Смеляков неожиданно громко крикнул ему:
– Только не блевать!
Арестовали Смелякова в тот же вечер, как только Ваншенкин и Винокуров ушли. Видимо, арестовывавшие не хотели лишних свидетелей и лишней мороки с протоколами…
Судили поэта по зловещей 58-й как врага народа (25 лет лагерей, практически – пожизненно). Вряд ли выжил бы. Помогла смерть «вождя всех времен и народов».
В 1955 году его, вышедшего после третьей отсидки в Инте, на перроне встречал Михаил Луконин, который снял со Смелякова лагерную телогрейку и надел на него свой кожаный пиджак. Этим пиджаком Ярослав Васильевич очень дорожил.
Мрачноватая насупленность вечного зэка Смелякова – такая же, как на лагерных снимках Солженицына.
Удивляться ли этой зэковской смеляковской хмурости, иногда желчности, грубости, для которых иной раз достаточно было одной спорной фразы, не к месту сказанного слова, не вовремя раздавшегося телефонного звонка.
Когда ему, заведовавшему отделом поэзии в «Дружбе народов», в день смерти Вероники Тушновой позвонил бывший комсомольский работник, чтобы узнать о судьбе своих стихов, Смеляков глухо и раздельно произнес: «Сегодня умерла Вероника Тушнова», – и повесил трубку. Автор снова набрал телефон мэтра – о смерти Тушновой он уже слышал, а вот как с его стихами… Тем же низким голосом, но более раздраженно Смеляков повторил: «Сегодня умерла Вероника Тушнова!». И снова – теперь уже резко – опустил трубку на рычаг. Когда же автор позвонил в третий раз, Ярослав Васильевич его послал на… Тугодумный автор страшно обиделся и всё пытался выяснить у завсегдатаев ЦДЛ, почему Смеляков его послал, – он ведь только хотел о своих стихах спросить…
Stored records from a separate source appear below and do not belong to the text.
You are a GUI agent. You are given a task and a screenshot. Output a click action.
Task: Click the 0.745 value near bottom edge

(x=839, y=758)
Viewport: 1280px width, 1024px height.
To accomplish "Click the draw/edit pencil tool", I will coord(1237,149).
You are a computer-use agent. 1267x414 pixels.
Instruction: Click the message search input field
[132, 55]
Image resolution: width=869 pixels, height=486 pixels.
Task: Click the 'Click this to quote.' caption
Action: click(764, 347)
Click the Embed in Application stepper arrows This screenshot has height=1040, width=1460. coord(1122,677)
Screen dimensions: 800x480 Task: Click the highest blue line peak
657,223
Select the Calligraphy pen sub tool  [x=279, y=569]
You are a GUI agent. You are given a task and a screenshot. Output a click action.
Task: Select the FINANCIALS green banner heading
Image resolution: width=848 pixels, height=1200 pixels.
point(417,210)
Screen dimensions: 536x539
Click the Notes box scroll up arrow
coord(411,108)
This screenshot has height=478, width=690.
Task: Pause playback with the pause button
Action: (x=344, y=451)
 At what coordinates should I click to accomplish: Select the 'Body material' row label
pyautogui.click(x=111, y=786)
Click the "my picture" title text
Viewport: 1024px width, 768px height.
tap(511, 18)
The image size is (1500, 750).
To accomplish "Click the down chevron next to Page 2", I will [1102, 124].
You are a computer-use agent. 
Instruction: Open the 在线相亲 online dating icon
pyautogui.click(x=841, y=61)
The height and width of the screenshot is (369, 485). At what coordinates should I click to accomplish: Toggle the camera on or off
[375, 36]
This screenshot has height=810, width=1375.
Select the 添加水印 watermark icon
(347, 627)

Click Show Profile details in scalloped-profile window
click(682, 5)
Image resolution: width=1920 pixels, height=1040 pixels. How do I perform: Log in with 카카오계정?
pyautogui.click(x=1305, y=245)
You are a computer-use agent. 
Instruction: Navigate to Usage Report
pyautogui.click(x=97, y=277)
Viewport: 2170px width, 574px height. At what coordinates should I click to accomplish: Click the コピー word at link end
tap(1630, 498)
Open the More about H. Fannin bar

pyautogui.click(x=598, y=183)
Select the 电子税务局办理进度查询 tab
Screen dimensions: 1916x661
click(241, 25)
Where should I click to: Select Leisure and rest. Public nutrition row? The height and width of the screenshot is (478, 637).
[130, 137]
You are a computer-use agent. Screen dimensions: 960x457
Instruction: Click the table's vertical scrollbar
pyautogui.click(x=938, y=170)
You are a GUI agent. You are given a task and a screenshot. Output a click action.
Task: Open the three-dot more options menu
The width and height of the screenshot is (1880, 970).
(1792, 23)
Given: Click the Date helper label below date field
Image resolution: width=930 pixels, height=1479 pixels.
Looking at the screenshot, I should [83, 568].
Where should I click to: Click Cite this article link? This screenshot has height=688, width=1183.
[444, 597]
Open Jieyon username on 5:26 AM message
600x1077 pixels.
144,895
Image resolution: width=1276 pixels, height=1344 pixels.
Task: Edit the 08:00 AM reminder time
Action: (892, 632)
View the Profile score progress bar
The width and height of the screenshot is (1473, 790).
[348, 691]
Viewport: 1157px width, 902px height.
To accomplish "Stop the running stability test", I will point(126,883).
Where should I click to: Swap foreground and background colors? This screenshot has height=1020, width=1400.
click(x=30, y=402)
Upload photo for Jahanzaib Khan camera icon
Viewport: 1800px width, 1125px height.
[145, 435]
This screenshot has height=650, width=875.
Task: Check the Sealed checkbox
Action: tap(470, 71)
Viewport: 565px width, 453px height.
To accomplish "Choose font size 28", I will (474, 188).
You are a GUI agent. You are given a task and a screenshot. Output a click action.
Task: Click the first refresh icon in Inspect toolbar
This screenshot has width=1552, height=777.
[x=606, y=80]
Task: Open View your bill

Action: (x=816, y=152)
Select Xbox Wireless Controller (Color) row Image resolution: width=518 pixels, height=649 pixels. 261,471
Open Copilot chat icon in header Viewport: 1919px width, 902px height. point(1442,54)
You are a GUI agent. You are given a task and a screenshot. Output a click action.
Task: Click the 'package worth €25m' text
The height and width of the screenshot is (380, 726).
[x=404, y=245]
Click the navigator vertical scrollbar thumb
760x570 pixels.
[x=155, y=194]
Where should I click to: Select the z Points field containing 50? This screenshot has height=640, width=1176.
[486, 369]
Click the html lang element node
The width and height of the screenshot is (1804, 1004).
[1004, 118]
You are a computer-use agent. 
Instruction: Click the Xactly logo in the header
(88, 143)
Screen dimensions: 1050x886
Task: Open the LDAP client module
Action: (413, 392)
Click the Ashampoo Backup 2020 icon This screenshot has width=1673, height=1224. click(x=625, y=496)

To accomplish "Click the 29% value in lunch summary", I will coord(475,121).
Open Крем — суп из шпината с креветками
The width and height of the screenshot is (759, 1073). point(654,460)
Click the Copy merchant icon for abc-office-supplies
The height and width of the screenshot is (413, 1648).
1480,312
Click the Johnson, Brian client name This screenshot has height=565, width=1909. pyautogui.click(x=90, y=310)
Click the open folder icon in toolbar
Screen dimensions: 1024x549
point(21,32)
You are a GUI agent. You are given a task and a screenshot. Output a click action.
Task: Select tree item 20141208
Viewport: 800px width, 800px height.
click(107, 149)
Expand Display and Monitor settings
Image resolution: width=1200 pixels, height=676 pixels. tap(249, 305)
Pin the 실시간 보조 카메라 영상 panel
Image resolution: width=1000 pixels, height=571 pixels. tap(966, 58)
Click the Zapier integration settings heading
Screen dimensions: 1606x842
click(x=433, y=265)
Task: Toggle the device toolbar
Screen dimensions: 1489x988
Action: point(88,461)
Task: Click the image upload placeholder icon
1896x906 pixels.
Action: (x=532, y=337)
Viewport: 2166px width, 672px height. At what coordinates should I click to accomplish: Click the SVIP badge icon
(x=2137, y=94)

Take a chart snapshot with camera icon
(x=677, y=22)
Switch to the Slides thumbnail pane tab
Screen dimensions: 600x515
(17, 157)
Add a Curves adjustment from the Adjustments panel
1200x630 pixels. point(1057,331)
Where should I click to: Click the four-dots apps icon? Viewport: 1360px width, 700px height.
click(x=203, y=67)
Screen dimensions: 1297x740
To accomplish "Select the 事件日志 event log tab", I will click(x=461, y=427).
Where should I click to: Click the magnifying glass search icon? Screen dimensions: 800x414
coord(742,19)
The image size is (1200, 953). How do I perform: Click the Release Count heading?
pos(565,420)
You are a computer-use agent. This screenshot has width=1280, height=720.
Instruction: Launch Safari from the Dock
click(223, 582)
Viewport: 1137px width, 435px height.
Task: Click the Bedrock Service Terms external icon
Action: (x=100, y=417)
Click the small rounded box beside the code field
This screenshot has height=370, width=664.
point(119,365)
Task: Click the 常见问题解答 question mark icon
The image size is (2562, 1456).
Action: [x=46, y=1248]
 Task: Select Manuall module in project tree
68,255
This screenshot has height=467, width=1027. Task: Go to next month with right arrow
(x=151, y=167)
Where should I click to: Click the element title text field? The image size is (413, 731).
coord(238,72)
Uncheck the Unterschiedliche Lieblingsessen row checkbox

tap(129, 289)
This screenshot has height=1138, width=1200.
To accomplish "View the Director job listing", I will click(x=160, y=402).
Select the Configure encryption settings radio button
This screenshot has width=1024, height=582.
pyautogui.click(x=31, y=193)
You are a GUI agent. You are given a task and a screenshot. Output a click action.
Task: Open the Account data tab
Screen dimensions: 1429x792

Как-то в конце 60-х в Пестром зале ЦДЛ Смеляков сидел за соседним со мной столиком в окружении нескольких молодых поэтов – студентов Литературного института. Они читали ему свои стихи и ждали его суда. Он бурчал что-то о том, что настоящих поэтов не осталось, разве что только он да вот, может быть, они, молодые. Все остальные, как он выразился, – г-но. Один из студентов вскоре распрощался и ушёл. Смеляков проводил его колючим взглядом: «Этот – тоже г-но!» Потом поднялся второй собеседник, третий, четвертый – и вслед каждому звучало то же самое. Когда же ушёл последний, Смеляков допил водку и подвел нерадостный итог общения с «молодыми дарованиями»: «А в общем, все они г-но. Один я…».